O Orange, do Jon Spencer, é capaz de ter uma das melhores entradas de sempre da história do rock’n’roll. Começa com uma malha de guitarra e bateria com um violino por cima e vai demorando-se até que, no seu modo de pregador desvairado, ouve-se thank you very much, ladies and gentlemen, right now I got to tell you about the fabulous (pausa) most groovy (pausa ainda maior) Bellbottoms! E a partir daqui é sempre a partir durante mais 3 minutos. É uma das melhores aberturas da história do rock’n’roll e agora é também uma das melhores aberturas de sempre de um filme, graças a Baby Driver – Alta Velocidade, que arranca com um assalto ao som do Bellbottoms.

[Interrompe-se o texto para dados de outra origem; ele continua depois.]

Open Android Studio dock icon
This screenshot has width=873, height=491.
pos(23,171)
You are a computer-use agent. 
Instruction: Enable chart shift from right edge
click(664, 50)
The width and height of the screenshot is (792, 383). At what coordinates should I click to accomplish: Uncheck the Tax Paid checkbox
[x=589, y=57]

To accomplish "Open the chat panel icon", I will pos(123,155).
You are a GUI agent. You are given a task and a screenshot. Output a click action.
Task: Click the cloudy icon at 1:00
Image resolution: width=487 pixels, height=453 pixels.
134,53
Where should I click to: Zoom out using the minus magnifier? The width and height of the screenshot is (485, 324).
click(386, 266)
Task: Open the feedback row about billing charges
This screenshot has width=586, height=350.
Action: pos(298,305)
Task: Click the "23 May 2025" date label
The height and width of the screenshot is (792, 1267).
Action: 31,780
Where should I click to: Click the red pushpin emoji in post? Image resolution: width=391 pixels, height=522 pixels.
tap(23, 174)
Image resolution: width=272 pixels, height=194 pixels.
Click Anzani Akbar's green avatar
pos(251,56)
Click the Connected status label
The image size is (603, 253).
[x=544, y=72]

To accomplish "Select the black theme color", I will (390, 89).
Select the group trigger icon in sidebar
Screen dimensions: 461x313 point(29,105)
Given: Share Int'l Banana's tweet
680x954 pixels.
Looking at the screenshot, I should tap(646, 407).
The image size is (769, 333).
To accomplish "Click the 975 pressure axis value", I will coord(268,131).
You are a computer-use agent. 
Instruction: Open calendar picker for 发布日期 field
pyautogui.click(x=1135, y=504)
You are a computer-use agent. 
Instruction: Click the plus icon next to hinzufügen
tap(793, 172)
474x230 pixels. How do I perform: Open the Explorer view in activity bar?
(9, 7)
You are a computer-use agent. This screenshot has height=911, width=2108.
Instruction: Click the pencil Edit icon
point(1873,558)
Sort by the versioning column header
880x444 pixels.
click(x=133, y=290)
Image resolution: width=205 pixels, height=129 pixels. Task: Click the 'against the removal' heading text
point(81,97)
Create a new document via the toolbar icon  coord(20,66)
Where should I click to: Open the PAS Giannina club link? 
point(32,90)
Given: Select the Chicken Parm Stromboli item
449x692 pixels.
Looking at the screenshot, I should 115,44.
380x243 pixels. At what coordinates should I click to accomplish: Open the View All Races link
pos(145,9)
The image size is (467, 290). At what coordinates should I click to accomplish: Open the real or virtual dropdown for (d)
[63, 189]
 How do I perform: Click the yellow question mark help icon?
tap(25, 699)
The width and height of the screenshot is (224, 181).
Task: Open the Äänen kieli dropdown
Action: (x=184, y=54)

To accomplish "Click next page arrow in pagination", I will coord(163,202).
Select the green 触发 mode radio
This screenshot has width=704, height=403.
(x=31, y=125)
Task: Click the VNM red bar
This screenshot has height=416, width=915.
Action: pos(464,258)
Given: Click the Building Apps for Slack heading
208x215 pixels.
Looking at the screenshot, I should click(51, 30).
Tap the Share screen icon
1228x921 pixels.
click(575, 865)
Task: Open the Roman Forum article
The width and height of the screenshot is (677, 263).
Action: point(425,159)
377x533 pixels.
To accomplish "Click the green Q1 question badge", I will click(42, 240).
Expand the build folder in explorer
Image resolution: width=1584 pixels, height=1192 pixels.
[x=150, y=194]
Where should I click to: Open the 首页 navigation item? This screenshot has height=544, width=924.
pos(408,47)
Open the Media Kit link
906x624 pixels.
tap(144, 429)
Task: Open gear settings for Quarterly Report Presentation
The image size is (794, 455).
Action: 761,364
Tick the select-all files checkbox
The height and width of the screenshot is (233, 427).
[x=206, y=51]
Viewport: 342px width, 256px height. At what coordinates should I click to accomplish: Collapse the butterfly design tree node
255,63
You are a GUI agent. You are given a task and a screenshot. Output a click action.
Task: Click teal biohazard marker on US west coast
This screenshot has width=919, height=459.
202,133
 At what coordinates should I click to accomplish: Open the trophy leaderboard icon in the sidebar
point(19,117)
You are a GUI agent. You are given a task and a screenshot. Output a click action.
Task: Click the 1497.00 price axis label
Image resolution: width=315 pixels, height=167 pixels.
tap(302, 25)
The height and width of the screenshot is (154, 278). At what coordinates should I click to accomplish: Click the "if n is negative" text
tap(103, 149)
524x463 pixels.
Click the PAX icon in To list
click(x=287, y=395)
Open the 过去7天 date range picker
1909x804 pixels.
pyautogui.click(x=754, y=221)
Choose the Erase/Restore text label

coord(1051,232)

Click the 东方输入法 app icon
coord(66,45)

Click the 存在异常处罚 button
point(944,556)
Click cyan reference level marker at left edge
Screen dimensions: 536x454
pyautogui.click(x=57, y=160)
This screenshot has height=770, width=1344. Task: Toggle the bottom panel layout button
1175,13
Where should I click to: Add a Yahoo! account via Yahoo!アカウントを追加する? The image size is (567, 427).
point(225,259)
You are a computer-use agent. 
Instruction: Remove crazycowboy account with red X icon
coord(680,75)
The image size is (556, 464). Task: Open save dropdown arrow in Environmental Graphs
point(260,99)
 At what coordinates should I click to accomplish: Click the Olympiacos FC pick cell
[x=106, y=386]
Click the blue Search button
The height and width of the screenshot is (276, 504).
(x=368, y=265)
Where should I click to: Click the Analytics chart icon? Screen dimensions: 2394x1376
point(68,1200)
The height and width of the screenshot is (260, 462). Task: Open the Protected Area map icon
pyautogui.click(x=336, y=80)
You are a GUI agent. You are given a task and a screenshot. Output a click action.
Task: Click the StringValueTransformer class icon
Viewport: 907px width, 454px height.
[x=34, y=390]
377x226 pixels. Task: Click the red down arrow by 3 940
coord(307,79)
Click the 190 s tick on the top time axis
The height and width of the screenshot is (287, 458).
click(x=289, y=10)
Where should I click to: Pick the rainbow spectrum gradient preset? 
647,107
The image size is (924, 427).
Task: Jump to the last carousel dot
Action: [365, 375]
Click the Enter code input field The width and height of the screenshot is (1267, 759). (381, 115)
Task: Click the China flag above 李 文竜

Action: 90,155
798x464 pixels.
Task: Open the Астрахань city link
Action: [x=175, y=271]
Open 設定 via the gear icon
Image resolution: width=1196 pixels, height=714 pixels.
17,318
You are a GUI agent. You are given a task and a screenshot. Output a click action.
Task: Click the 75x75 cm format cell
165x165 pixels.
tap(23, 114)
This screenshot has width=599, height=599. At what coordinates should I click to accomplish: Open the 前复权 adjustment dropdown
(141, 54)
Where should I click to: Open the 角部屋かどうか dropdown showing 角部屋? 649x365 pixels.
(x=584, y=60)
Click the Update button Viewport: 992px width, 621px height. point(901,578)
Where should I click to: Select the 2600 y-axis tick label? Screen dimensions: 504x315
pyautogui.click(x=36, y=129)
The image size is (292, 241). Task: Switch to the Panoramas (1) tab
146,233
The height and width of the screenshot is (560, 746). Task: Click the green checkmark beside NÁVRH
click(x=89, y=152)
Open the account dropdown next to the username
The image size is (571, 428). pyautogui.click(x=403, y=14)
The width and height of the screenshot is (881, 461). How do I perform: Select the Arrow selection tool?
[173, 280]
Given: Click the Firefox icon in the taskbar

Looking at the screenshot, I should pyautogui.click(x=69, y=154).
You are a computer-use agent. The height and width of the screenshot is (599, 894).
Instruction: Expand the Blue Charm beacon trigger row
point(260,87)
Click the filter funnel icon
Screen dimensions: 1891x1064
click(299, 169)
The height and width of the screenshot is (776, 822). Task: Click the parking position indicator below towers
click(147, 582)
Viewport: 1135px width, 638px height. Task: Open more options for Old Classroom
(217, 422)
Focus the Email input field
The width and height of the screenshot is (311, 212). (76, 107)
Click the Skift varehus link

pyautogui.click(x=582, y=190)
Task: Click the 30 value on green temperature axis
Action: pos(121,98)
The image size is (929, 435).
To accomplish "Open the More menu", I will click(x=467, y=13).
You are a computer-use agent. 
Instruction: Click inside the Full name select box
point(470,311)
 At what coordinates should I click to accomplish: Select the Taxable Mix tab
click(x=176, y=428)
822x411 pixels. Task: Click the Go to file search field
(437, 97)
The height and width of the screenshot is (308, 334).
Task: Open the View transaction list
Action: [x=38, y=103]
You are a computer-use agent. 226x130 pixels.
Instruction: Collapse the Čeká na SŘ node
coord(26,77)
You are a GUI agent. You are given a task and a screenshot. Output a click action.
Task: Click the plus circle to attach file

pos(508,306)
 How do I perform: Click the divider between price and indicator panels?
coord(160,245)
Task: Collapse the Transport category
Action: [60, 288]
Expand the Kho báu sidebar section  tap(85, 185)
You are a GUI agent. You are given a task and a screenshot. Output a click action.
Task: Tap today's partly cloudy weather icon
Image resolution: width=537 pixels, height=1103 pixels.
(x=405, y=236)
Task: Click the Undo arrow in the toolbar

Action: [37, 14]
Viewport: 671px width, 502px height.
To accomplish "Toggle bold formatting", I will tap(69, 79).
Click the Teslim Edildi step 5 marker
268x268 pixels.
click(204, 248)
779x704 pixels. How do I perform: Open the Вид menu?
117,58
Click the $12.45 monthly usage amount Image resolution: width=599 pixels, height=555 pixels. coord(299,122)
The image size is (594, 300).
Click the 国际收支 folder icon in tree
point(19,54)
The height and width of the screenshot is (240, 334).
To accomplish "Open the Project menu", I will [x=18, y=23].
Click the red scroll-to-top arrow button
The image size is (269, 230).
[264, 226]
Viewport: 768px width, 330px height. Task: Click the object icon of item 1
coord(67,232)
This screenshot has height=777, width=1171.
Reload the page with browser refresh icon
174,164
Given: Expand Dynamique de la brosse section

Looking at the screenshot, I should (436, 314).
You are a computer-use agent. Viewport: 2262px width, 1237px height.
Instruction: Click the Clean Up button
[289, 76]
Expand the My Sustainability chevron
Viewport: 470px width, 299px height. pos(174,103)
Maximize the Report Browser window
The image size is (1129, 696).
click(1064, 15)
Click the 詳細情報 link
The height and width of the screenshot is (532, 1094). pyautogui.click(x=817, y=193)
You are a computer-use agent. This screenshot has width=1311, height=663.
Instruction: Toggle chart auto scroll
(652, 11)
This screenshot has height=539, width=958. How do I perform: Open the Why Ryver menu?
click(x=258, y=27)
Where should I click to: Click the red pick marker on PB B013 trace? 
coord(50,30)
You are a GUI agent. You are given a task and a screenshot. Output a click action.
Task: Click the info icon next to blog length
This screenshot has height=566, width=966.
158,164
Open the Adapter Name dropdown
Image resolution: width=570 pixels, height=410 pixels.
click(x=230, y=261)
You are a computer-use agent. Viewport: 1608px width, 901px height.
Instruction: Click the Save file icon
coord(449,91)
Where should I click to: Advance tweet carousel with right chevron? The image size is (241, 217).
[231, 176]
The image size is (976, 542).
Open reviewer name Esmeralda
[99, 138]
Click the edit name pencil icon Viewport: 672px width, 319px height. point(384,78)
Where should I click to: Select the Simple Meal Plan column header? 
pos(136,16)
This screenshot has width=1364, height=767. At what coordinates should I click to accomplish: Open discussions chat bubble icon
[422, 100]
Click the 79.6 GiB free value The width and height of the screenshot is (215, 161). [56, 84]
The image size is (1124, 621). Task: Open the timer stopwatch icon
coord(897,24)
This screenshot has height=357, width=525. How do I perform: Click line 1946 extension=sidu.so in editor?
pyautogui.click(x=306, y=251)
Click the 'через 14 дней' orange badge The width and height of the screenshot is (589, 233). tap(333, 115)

A música sempre teve um papel fundamental nos filmes de Edgar Wright, especialmente no último Scott Pilgrim Contra o Mundo, mas nunca teve uma relação umbilical com o próprio argumento como em Baby Driver – Alta Velocidade. É que aqui, Ansel Elgort (o Baby do título, que é condutor de assaltos) tem um tinido constante nos ouvidos por causa dum acidente que teve quando era criança e passa o filme de fones, com um iPod diferente para cada situação do dia. E a banda-sonora do filme é quase sempre diagética, acompanhando a acção e as personagens. Não vamos falar da cena com o Brighton Rock, até porque os Queen já tinham tido um highlight em Shaun of the Dead (aquele filme em que me recuso a utilizar o subtítulo português); vamos antes falar dum longo e genial plano sequência com o Harlem Shuffle do Bob & Earl (que os Stones gravaram uma versão naquele desastre que é o Black and Blue), que há de ficar como um dos grandes momentos do próprio Wright.
Depois de Pulp Fiction pensava-se que não era possível um filme ter mais estilo. Mas isso foi ate chegar Edgar Wright, primeiro em Scott Pilgrim Contra o Mundo e agora com Baby Driver – Alta Velocidade, em que cada momento é altamente estilizado e iconográfico. Não é por acaso que o filme vai buscar todo o imaginário dos anos 50 (as roupas, os carros, a própria música (toda a banda-sonora é uma jukebox de soul, stax e doo-wop))… Também o argumento não podia ser mais clássico: boy meets girl e fogem os dois pelo alcatrão fora, de carro, em direcção ao pôr-do-sol. O problema é que Baby, o tal condutor exímio de assaltos, tem um último trabalho a fazer para Kevin Spacey antes de poder deixar tudo e bazar com o love of your life. E se esse trabalho é arriscado, ter na equipa o volátil Jamie Foxx também não ajuda.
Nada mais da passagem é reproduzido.